Relâché après avoir passé 20 ans en prison pour un meurtre qu’il n’a pas commis

HONG JIN-HWAN / AFP - Photo d'illustration

Ce jeudi, un tribunal sud-coréen a acquitté Yoon Seong-yeo, un homme d’une cinquantaine d’années qui avait été condamné à tort pour le viol et le meurtre d’une jeune fille de 13 ans en 1988. L’adolescente avait trouvé la mort comme dix autres filles dans la région de Hwaseong entre 1986 et 1991. 

La justice sud-coréenne a rouvert le procès de ce Sud-Coréen après avoir fait une nouvelle découverte dans cette affaire. L’ADN d’un certain Lee Chun-jae, déjà condamné en 1994 pour le viol et le meurtre de sa belle-sœur, a en effet été lié à cette affaire. Interrogé par les forces de l’ordre, Lee Chun-jae a confessé par la suite le meurtre de 14 personnes, dont les dix adolescentes.
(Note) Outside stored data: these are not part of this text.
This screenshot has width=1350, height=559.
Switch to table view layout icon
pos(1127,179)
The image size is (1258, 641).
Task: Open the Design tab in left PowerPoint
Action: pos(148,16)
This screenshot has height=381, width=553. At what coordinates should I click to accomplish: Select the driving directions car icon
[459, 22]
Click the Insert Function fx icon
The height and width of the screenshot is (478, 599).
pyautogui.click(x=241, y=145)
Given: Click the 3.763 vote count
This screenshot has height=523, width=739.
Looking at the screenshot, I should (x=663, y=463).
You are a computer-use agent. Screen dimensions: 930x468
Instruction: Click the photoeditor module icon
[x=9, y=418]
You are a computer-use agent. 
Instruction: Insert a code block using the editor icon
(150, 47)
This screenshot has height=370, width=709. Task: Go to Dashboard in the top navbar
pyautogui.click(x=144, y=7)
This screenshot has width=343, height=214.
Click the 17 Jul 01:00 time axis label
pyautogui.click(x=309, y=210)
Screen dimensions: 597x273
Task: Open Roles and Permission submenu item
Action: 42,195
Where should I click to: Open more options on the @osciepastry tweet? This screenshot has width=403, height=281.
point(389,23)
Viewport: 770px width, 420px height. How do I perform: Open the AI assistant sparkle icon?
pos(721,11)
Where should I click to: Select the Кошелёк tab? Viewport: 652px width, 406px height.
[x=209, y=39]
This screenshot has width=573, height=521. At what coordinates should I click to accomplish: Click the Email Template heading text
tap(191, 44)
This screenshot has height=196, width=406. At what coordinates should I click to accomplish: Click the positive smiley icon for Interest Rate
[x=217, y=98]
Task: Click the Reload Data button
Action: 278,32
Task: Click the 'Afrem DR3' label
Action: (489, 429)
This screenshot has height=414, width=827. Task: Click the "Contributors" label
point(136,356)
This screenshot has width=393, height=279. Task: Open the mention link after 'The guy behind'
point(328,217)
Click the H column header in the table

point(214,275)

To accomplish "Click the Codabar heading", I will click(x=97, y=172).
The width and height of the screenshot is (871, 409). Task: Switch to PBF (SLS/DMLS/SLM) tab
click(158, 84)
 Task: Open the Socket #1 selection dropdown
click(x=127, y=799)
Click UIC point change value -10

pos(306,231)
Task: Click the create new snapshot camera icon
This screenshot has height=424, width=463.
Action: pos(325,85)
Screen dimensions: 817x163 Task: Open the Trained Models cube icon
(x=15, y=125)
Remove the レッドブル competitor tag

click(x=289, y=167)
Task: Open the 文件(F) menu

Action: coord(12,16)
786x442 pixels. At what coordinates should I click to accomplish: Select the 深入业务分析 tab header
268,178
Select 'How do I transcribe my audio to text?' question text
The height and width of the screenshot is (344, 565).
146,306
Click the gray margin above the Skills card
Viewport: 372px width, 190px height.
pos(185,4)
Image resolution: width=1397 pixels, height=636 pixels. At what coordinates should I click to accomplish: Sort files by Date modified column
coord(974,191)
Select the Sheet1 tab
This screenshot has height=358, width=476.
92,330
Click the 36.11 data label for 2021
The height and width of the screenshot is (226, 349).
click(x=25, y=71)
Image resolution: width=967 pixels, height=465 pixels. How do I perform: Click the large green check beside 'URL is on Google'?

Dans son verdict publié ce jeudi, le juge a annoncé que Yoon Seong-yeo, qui a toujours clamé son innocence, avait été torturé par la police dans le but d’obtenir une confession pour le meurtre. Il a notamment été menotté pendant trois jours dans une pièce où il pouvait à peine manger et dormir. « En temps que membre du système judiciaire, je présente mes excuses à l’accusé, qui a souffert de grandes souffrances mentales et physiques. Nous espérons que ce nouveau procès sera réconfortant pour lui et qu’il lui permettra de laver son honneur », a expliqué le juge.

Des meurtres prescrits

« Je suis soulagé d’avoir finalement été déclaré innocent », a de son côté déclaré M. Yoon. « Je peux maintenant me débarrasser de ce poids que je porte depuis 30 ans et me reposer ». Selon un de ses avocats, le Sud-Coréen pourrait demander une compensation d’1 million $ pour les années qu’il a passées derrière les barreaux.

Lee Chun-jae, lui, ne sera pas jugé pour les 14 meurtres qu’il a confessés, les faits étant désormais prescrits.